Quoted passage ->
*** Block opens ***
Unilateral Biportal Endoscopic Translaminar Keyhole Approach to Treat High-grade Up-migrated Lumbar Disc Herniation: Technical Note

Article information

J Minim Invasive Spine Surg Tech. 2022;7(1):151-156
Publication date (electronic) : 2022 April 28
doi : https://doi.org/10.21182/jmisst.2021.00311
1Department of Neurosurgery, Wooridul Spine Hospital, Gimpo Airport, Seoul, Korea
2Department of Minimally Invasive and Endoscopic Spine Surgery, Espalda Saludable, Hospital Angeles, Ciudad de Mexico, Mexico
3Department of Neurosurgery, Wooridul Spine Hospital, Seoul, Korea
Corresponding Author: Kang Suk Moon, MD Department of Neurosurgery, Wooridul Spine Hospital, Gimpo Airport, 70 Haneul-gil, Gangseo-gu, Seoul 07505, Korea Tel: +82-2-2660-7500 Fax: +82 2-2660-7599 E-mail: nsdrmoonks@gmail.com
Received 2021 November 15; Accepted 2022 February 23.
*** Block closes ***
The data ->
*** Block opens ***
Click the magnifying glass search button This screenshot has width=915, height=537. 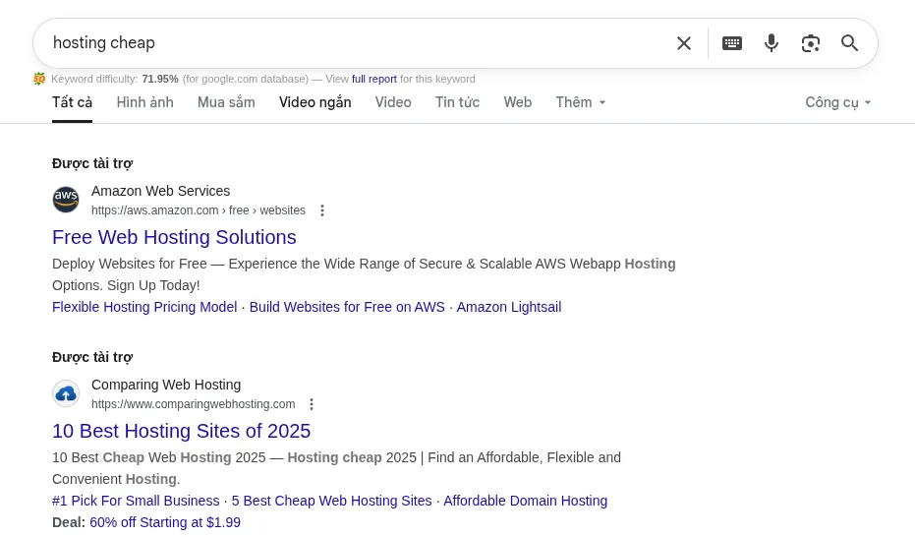[x=850, y=43]
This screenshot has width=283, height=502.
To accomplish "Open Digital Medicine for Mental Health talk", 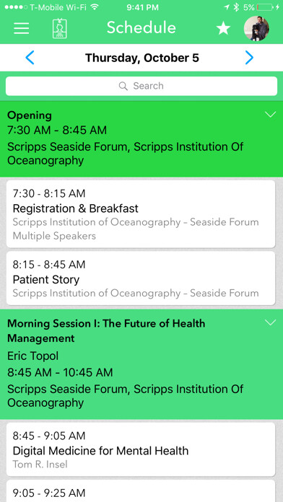I will pos(141,449).
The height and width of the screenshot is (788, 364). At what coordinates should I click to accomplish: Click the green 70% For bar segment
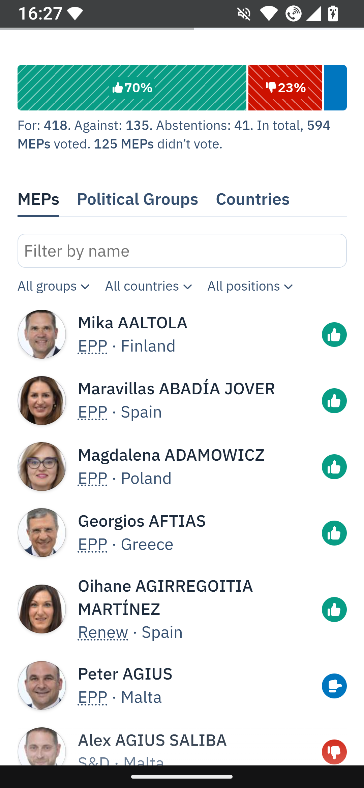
*** Block closes ***
Questions ->
**1)** Answer from the article information on the spinal surgery technical note, one line each:
(a) On what date was the article published electronically?
(b) On what date was the article received?
(c) Which department and hospital does the corresponding author belong to?
**2)** Write out the part of the article information on the spinal surgery technical note that starts with "J Minim Invasive" and goes on through "2022 February 23.".

Activity answers ->
**1)**
(a) 2022 April 28
(b) 2021 November 15
(c) Department of Neurosurgery, Wooridul Spine Hospital, Gimpo Airport

**2)**
J Minim Invasive Spine Surg Tech. 2022;7(1):151-156
Publication date (electronic) : 2022 April 28
doi : https://doi.org/10.21182/jmisst.2021.00311
1Department of Neurosurgery, Wooridul Spine Hospital, Gimpo Airport, Seoul, Korea
2Department of Minimally Invasive and Endoscopic Spine Surgery, Espalda Saludable, Hospital Angeles, Ciudad de Mexico, Mexico
3Department of Neurosurgery, Wooridul Spine Hospital, Seoul, Korea
Corresponding Author: Kang Suk Moon, MD Department of Neurosurgery, Wooridul Spine Hospital, Gimpo Airport, 70 Haneul-gil, Gangseo-gu, Seoul 07505, Korea Tel: +82-2-2660-7500 Fax: +82 2-2660-7599 E-mail: nsdrmoonks@gmail.com
Received 2021 November 15; Accepted 2022 February 23.